Contudo, é por todos eles e por mim que tenho esperança, são eles que me dão a força e a vontade de enfrentar os meus receios e de querer ansiosamente vestir o meu uniforme. Acredito que, apesar das dificuldades, tudo se vai resolver e vamos continuar a poder tornar os nossos sonhos em realidade. E, quem sabe, viver melhor do que vivemos até agora…ou, simplesmente, viver.

sábado, 14 de março de 2020

Tempos de incerteza


Olho para tudo o que tem acontecido nos últimos dias e apenas consigo ver um avançar galopante de algo que desconhecemos.
É COVID-19 para aqui, coronavírus para acolá, é especialistas a irem a todos os programas televisivos a explicarem de forma clara e simples a perigosidade da questão e vejo as pessoas apenas a ficarem com uma coisa na cabeça…”é uma infeção simples, uma gripe um pouco pior, muitas vezes sem sintomatologia.” Isto e a nossa capacidade de ouvirmos apenas o que queremos ouvir. Tapa-se olhos e ouvidos para o “o perigo maior é a propagação e o aumento do número de casos, que levará à falta de meios para atender a todos.”
Vemos tomadas de decisão que muitos questionam “não poderiam ter sido tomadas antes?”, ao que muitos contrapõem com um “claro que não, tem que ser consoante o avançar da situação”. Aceitaria isto se um povo latino como o nosso, a simples dois países de distância, não estivesse neste momento enterrado num inferno que eles próprios ajudaram a cavar. Porque eles também iam para a praia há uns dias atrás, aos cafés, aos cinemas, às feiras, às festas, a tudo o que nós também não soubemos dizer não.
Nós, aqui neste cantinho à beira-mar plantado, habituado à ligeireza das grandes crises, arrogantemente acreditamos que éramos diferentes dos nossos primos italianos, espanhóis ou franceses.
Enquanto muitos já se encontram em pleno teatro de guerra, eu e muitos como eu aguardamos que ele chegue até nós, porque vai chegar. Por um lado, perplexo e irritado pela iliteracia comunitária dum povo cada vez mais licenciado, mestrado e doutorado…por outro, rendido ao ver a lição dada pelos doentes que vou tendo a meu cargo e de quem ninguém fala. Sim, que apesar deste vírus não deixamos de te outras situações graves e menos graves a decorrer ao mesmo tempo e que necessitam de cuidados.
A uns pede-se para não sair de casa e não o conseguem fazer porque não querem alterar hábitos de vida, os outros lutam para recuperar autonomia que lhes permita o regresso ao seu lar.
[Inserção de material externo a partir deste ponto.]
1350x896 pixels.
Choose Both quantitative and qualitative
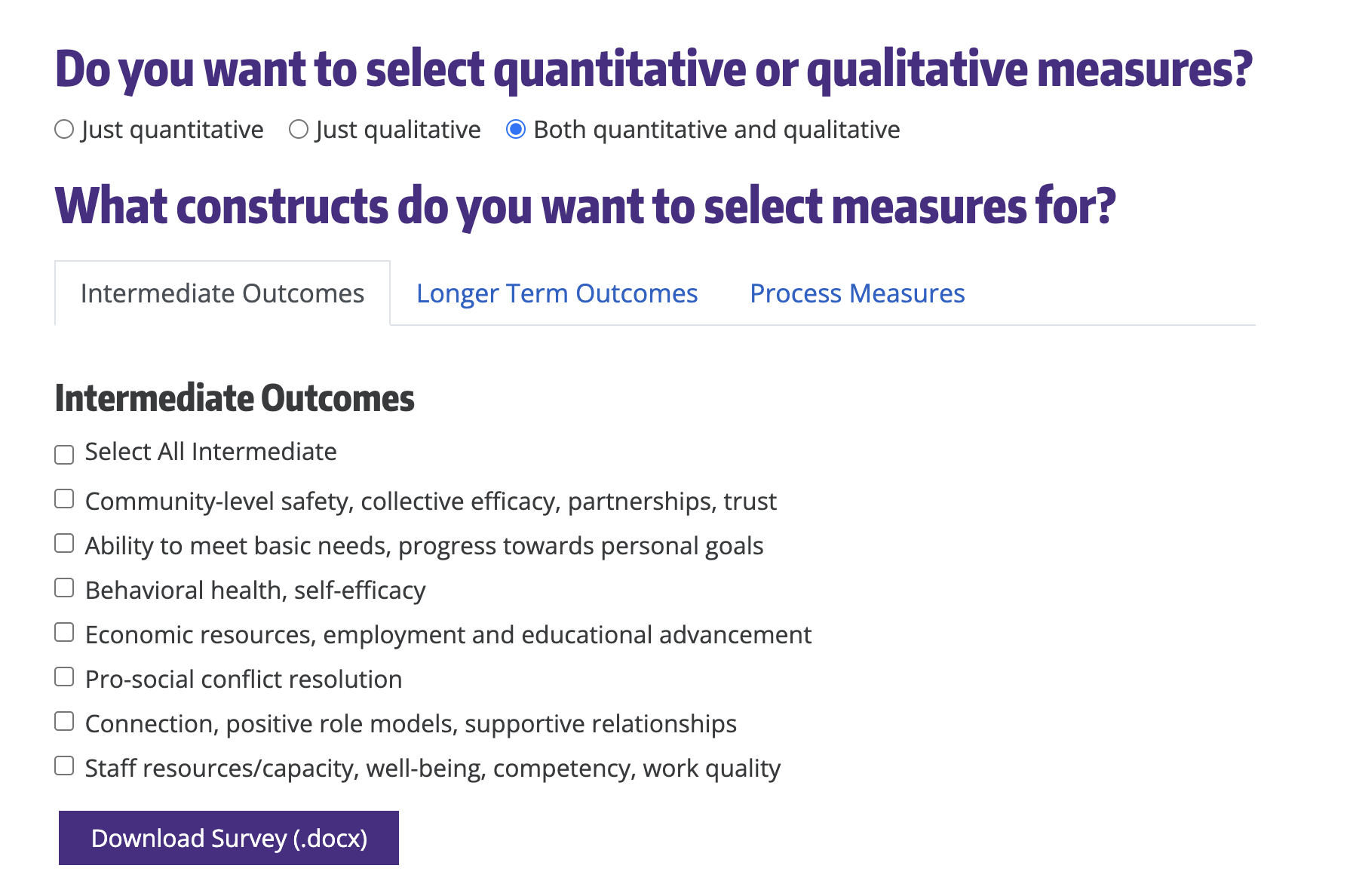pos(516,129)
A estes, que já sentiam o peso da ausência dos seus, mesmo que mitigado pelo carinho profissional de quem os cuida, que já viram o seu dia-a-dia forçosamente alterado, foi-lhes retirado (e bem) aquilo que lhes dava uma alegria e motivação extra…o amor dos seus, nas, muitas vezes curtas, visitas semanais.
Incrível a compreensão e o exemplo que recebemos de pessoas, na maior parte idosas e sem ou com baixa escolaridade, que resignadamente dizem “tem que ser, eu sei. Não se preocupe.” Pessoas que se focam no que é mais importante para elas, a sua recuperação. É por elas que visto a farda de cada vez que entro no hospital e são elas que me dão a serenidade para enfrentar o desconhecido que está por vir. Os “milagres” que já vi acontecer em determinados doentes (no qual nós somos apenas a última - mas não menos importante - etapa), fazem-me ver que temos profissionais capazes, munidos de conhecimento, coragem e altruísmo para enfrentar tamanho desafio.
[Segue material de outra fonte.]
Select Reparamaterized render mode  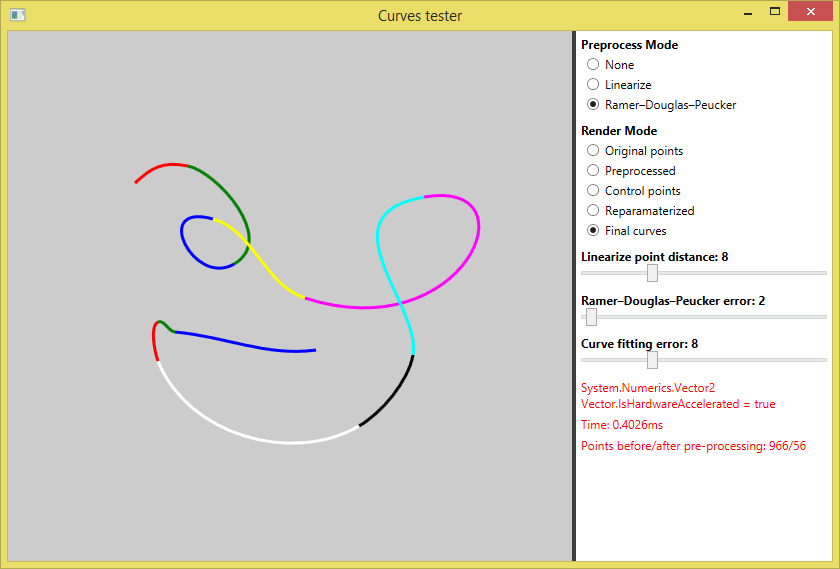(593, 211)
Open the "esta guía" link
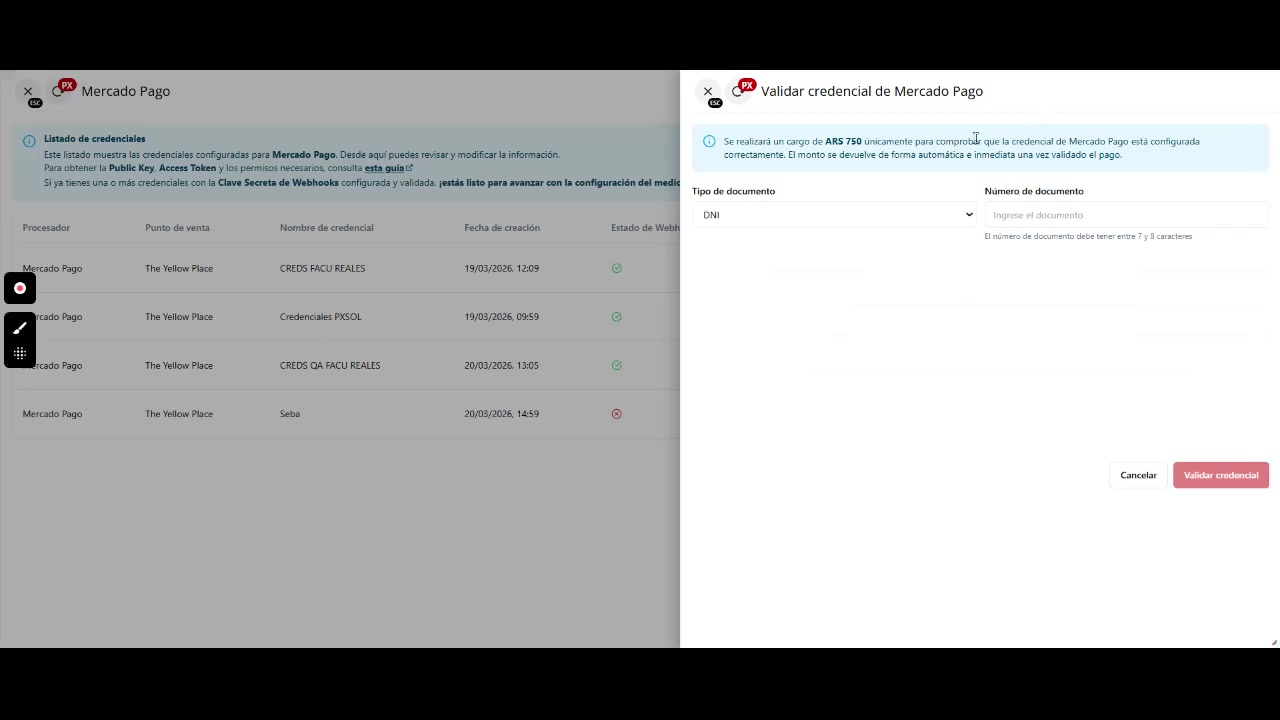The image size is (1280, 720). coord(384,168)

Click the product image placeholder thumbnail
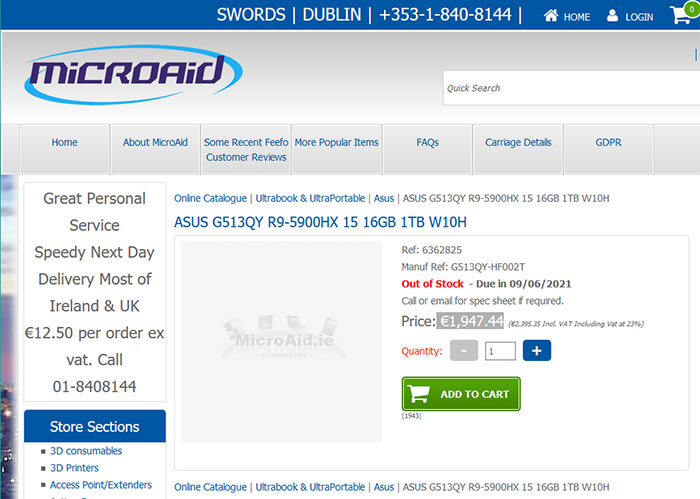pyautogui.click(x=281, y=341)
Neste momento vive-se dia-a-dia, apesar de ainda haver quem desvalorize o que aí vem tapando os olhos às recomendações mundiais. Usa-se as dúvidas de quem sabe para justificar a manutenção dos hábitos de vida, quando elas deviam de ser o maior impulsionador para nos prevenirmos.
Chamaram-nos de selvagens, criminosos ou assassinos ainda há bem pouco tempo atrás quando apenas reivindicávamos aquilo que achávamos justo, não o esqueço. Muitos deles que agora partilham imagens, correntes ou que seja a favor dos profissionais de saúde. Dispenso. Fiquem em casa, lavem as mãos, não tussam ou espirrem para cima dos outros, não saiam de casa se acham que estão infetados, sejam inteligentes. É a maior prova de apoio que podem dar a quem não vos vai abandonar quando mais precisam.